3D Printed “Trachea” Using Stem Cells From Patients
Studies on bioprinting typically rely on (stem) cells and biopolymers to construct artificial organs, blood vessels and other living structures, and could theoretically revolutionize the medical world and specifically organ transplantation. While patients can nowadays spend years on waiting lists for organ transplants (and often die while waiting), the idea is that in the near future a replacement organ can simply be built and grown in a laboratory. Several studies, from Boston, to Russia and Japan, are currently looking into the possibilities of growing entire organs, though it will likely take years before their results can start making a difference.
That’s exactly why this new initative from the Philippines is so interesting, as they have managed to create a 3D bioprinter that can be practically used in about four years’ time.
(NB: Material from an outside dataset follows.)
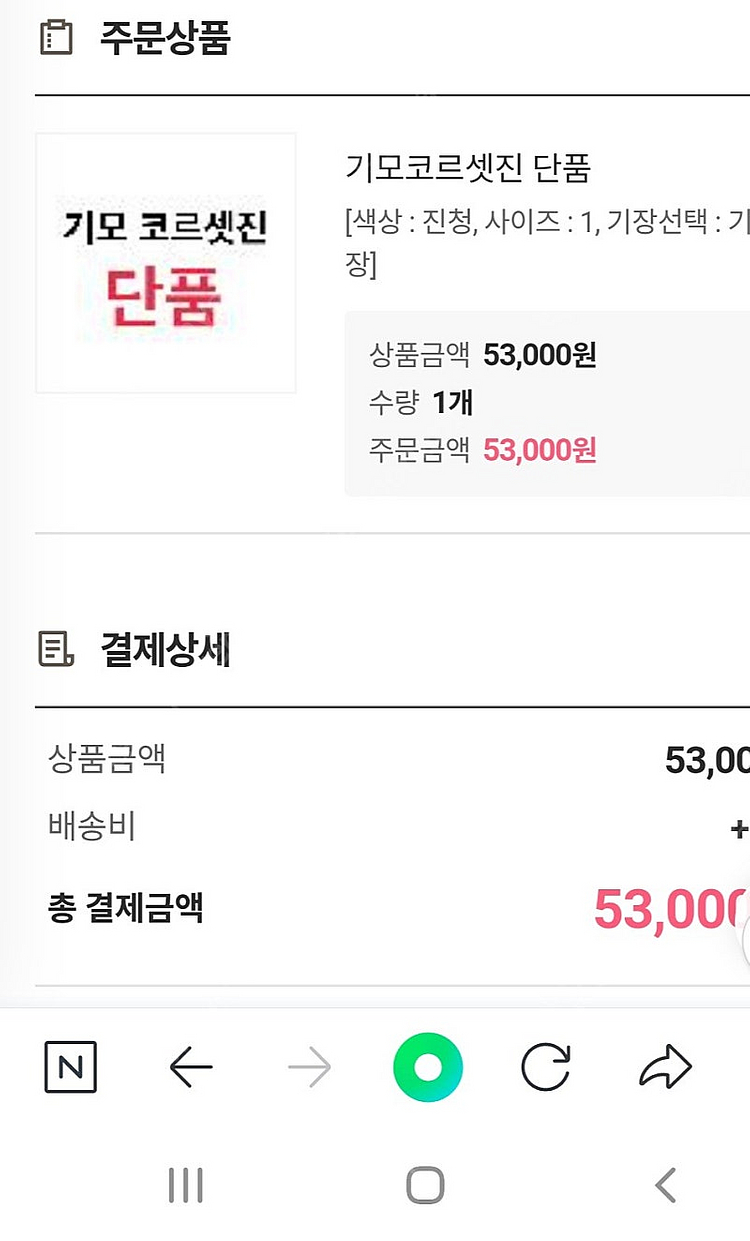
Task: Open the green Naver search circle
Action: click(x=428, y=1068)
While much of the work has been done by students, this week representatives from the Lung Center of the Philippines (LCP), engineers from the Technological Institute of the Philippines (TIP), and representatives from the Genomic Institute of Asia (GINA) and Pharma Canada Ltd. signed an agreement to further develop the technology for practical use.
The focus of the students, and of the new agreement, is on artificial tracheas, an organ with a relatively simple structure that should be easy to recreate using bioprinting technology. As dr. Jose Luis Danguilan, Executive Director of the LCP, told reporters: ‘Our technology is cutting-edge. If we are successful in its clinical applications, we may be at par with the advanced nations in this new field.’
Like so many bio-printing initiatives, their 3D printing ‘bioreactor’ will use a bio-ink as ‘filament’ that includes stem cells from the patient for whom the trachea is made for. This will form the scaffolding on which the trachea is grown. This should ensure that the chances of the implant being rejected is far lower, as the body will recognize the cells as its own.
The bioreactor has already been designed and built by students and researchers from the TIP. It should, they hope, also be suitable to create more complicated organs such as kidneys in the near future. Dr. Danguilan went on to express his optimism about its practical potential. ‘If properly supported, an artificial trachea could be made available in the country in the next 3-4 years,’ he said. ‘Each day there are important new steps from scientists and hospitals all over the world achieving these goals.’